(WRITTEN REQUEST A): Reproduce the passage on Russia, NATO and American unilateralism word for word, in full.
(WRITTEN REQUEST B): Starting at the row line that contains "You are a GUI" and continuing through the last of the rows, write those lines out again, including the requests, but raise each coordinate in the answers by 127. Omit the pictures from your output.

(DOCUMENT EXTRACT):
In other words, this was not the kind of lapse that Bush makes so often.
Contrary to the view of the more pro-American Western media, however, some of Putin's claims are valid.
He is right to point out that NATO has expanded into Eastern Europe - something the Russians did not expect when they agreed to withdraw from the region and which they feel goes against the spirit of the negotiations at the time.
The Americans, however, claim they made no such commitments.
Yes, some of the countries in Eastern Europe are distrustful of Russia, but this is more for historical reasons than because of any threat Russia now poses, or is likely to pose.
As a result, NATO remains an organization in search of a mission since it was never designed for "out-of-area" action in places such as Afghanistan and faces no real threat from any comparable conventional forces, which are in any event woefully inadequate to cope with the "asymmetric threat" of terrorism by non-state actors.
Russia's foreign policy - time for a new approach
Unfortunately, Russia's new-found and much vaunted role as energy superpower has led it to overreach itself somewhat.
Moscow has still to understand the concept of interdependence - "everything is connected to everything else."
While some observers believe that Russia is pursuing a "divide and rule" policy by trying to drive a wedge between European countries and/or between Europe and the United States, such tactics will fail if pushed to the limit.
The European Union and NATO rushed to support Estonia recently over the dispute with Russia and helped defend it against the recent attacks on its computer systems which apparently emanated from Russia.
And now Russia is complaining that Britain has internationalized the Litvinenko/Lugovoi affair by invoking EU support.
If Russia wishes to avoid this kind of concerted response, which was, after all, completely predictable, it needs to avoid rhetoric and actions that confirm the stereotype.
American unilateralism - a problem for itself, Europe, Russia and the world
One American official condemned Putin for his statement that Moscow would retarget nuclear weapons and rightly pointed out that the Russia-NATO Council provides a forum to discuss the issue.
However, it is no secret that on a wide range of issues such as energy, security, space and international justice, the United States prefers a unilateral approach.

(DATA ROWS):
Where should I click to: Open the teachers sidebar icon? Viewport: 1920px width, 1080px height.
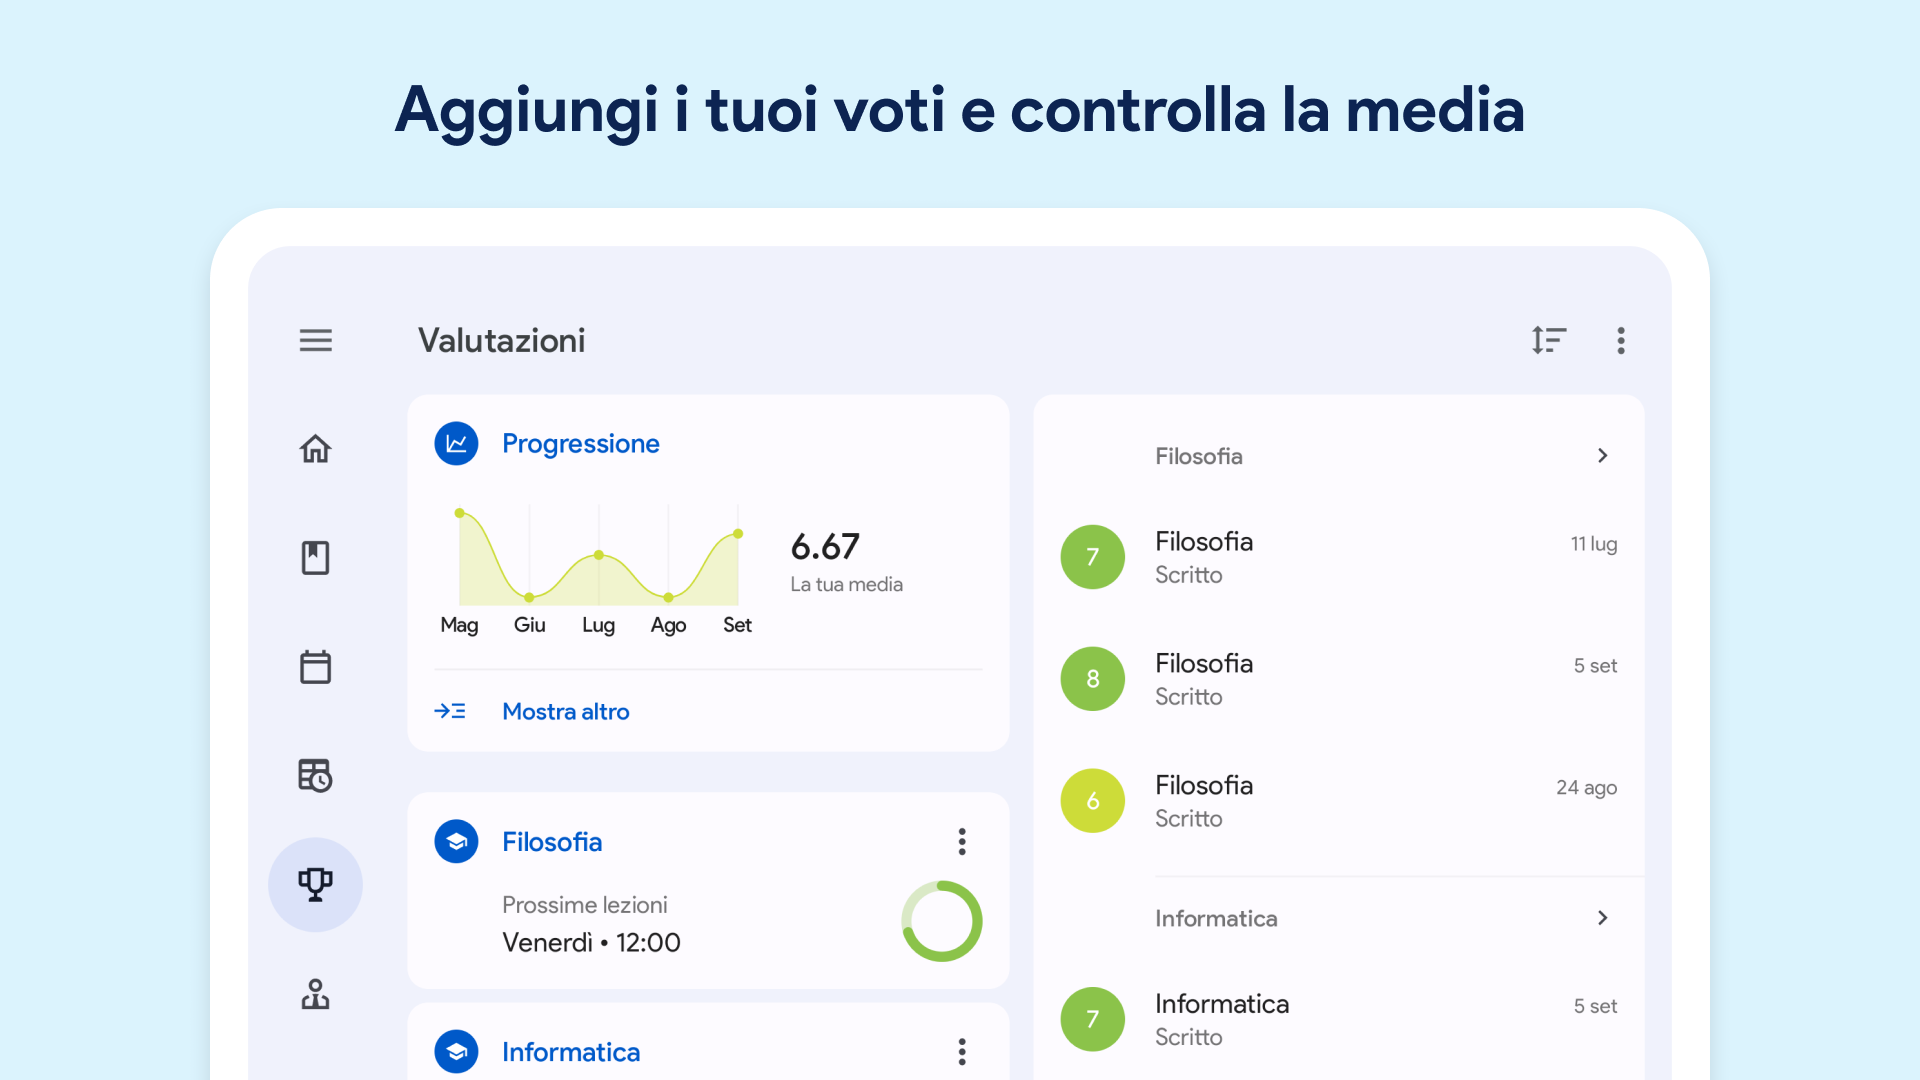315,994
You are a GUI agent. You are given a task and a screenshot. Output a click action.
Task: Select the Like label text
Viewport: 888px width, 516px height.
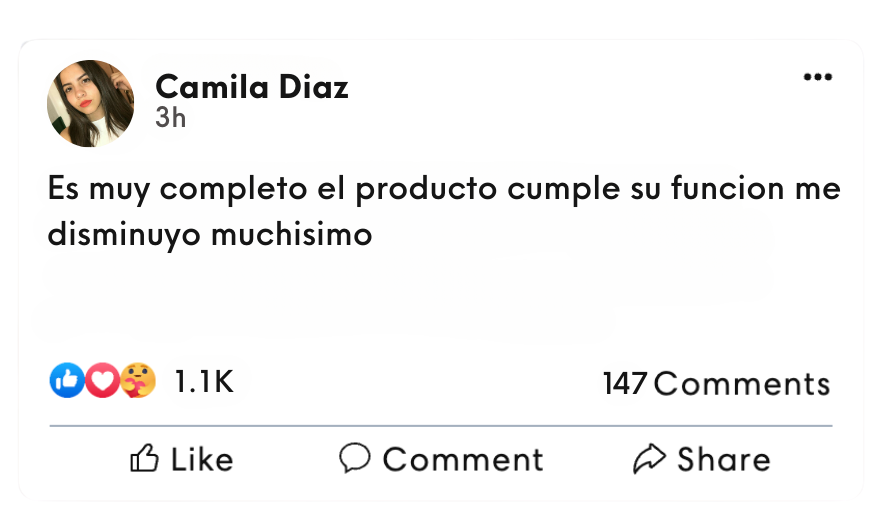(202, 459)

(WORKED SOLUTION A):
In other words, this was not the kind of lapse that Bush makes so often.
Contrary to the view of the more pro-American Western media, however, some of Putin's claims are valid.
He is right to point out that NATO has expanded into Eastern Europe - something the Russians did not expect when they agreed to withdraw from the region and which they feel goes against the spirit of the negotiations at the time.
The Americans, however, claim they made no such commitments.
Yes, some of the countries in Eastern Europe are distrustful of Russia, but this is more for historical reasons than because of any threat Russia now poses, or is likely to pose.
As a result, NATO remains an organization in search of a mission since it was never designed for "out-of-area" action in places such as Afghanistan and faces no real threat from any comparable conventional forces, which are in any event woefully inadequate to cope with the "asymmetric threat" of terrorism by non-state actors.
Russia's foreign policy - time for a new approach
Unfortunately, Russia's new-found and much vaunted role as energy superpower has led it to overreach itself somewhat.
Moscow has still to understand the concept of interdependence - "everything is connected to everything else."
While some observers believe that Russia is pursuing a "divide and rule" policy by trying to drive a wedge between European countries and/or between Europe and the United States, such tactics will fail if pushed to the limit.
The European Union and NATO rushed to support Estonia recently over the dispute with Russia and helped defend it against the recent attacks on its computer systems which apparently emanated from Russia.
And now Russia is complaining that Britain has internationalized the Litvinenko/Lugovoi affair by invoking EU support.
If Russia wishes to avoid this kind of concerted response, which was, after all, completely predictable, it needs to avoid rhetoric and actions that confirm the stereotype.
American unilateralism - a problem for itself, Europe, Russia and the world
One American official condemned Putin for his statement that Moscow would retarget nuclear weapons and rightly pointed out that the Russia-NATO Council provides a forum to discuss the issue.
However, it is no secret that on a wide range of issues such as energy, security, space and international justice, the United States prefers a unilateral approach.

(WORKED SOLUTION B):
You are a GUI agent. You are given a task and a screenshot. Output a click action.
Task: Select the Like label text
Viewport: 888px width, 516px height.
(329, 586)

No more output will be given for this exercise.